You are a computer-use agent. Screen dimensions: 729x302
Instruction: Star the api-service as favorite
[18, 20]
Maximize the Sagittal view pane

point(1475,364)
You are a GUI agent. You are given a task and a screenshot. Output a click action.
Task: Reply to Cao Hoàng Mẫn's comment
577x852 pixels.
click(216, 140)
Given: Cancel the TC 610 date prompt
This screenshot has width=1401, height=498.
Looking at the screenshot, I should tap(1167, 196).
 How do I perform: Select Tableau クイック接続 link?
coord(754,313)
┄┄┄┄┄┄
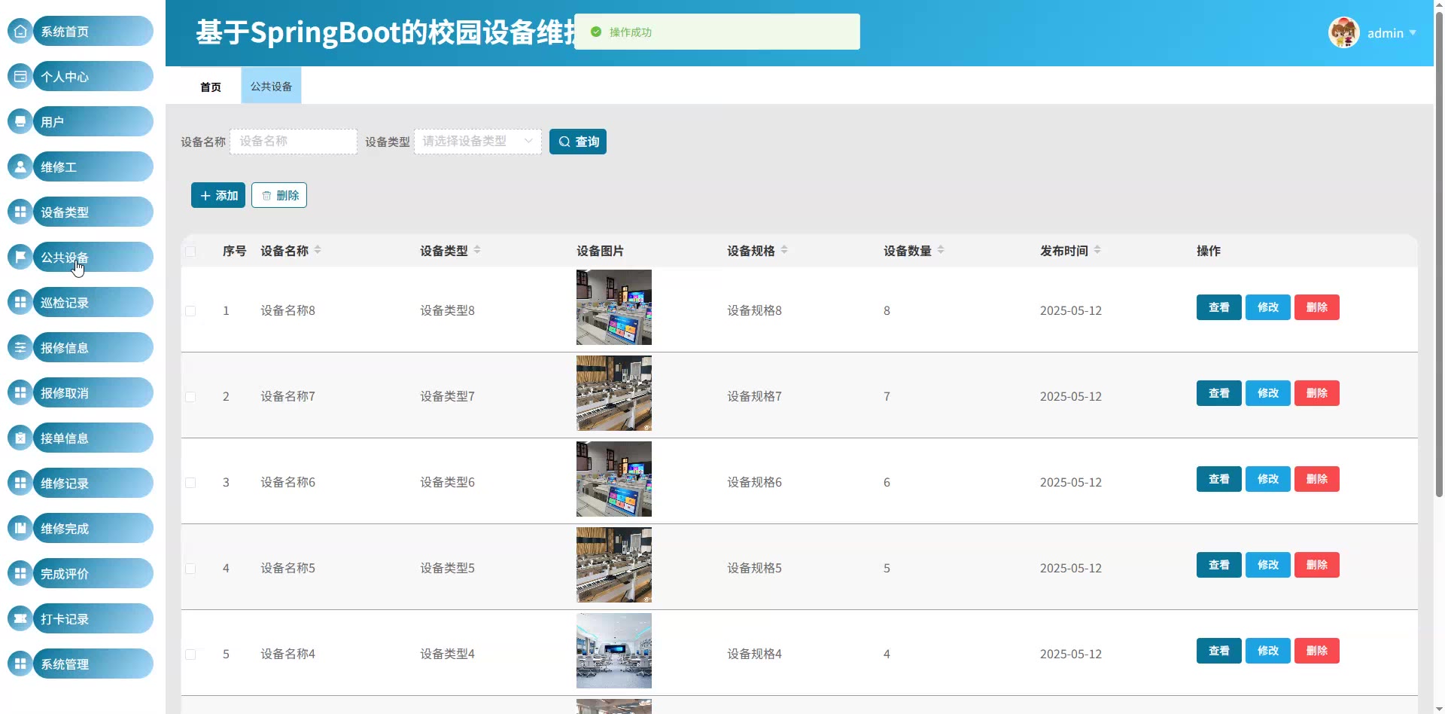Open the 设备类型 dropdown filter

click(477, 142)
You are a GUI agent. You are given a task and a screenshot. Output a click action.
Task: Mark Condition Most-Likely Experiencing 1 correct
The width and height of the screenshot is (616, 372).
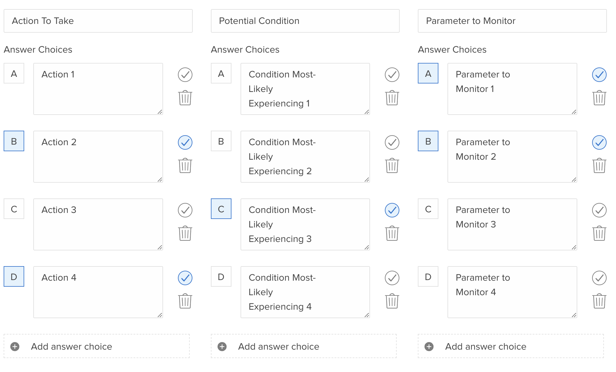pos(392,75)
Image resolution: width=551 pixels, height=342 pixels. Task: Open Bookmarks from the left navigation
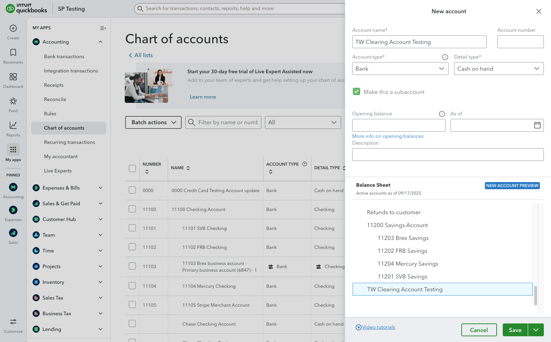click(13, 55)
┄┄┄┄┄┄
Given problem:
Pick out every line in the entries above that contains the word "width", and copy each one in full.

Complete response:
This screenshot has width=1401, height=498.
The width and height of the screenshot is (616, 372).
Image resolution: width=551 pixels, height=342 pixels. Task: Open Bookmarks from the left navigation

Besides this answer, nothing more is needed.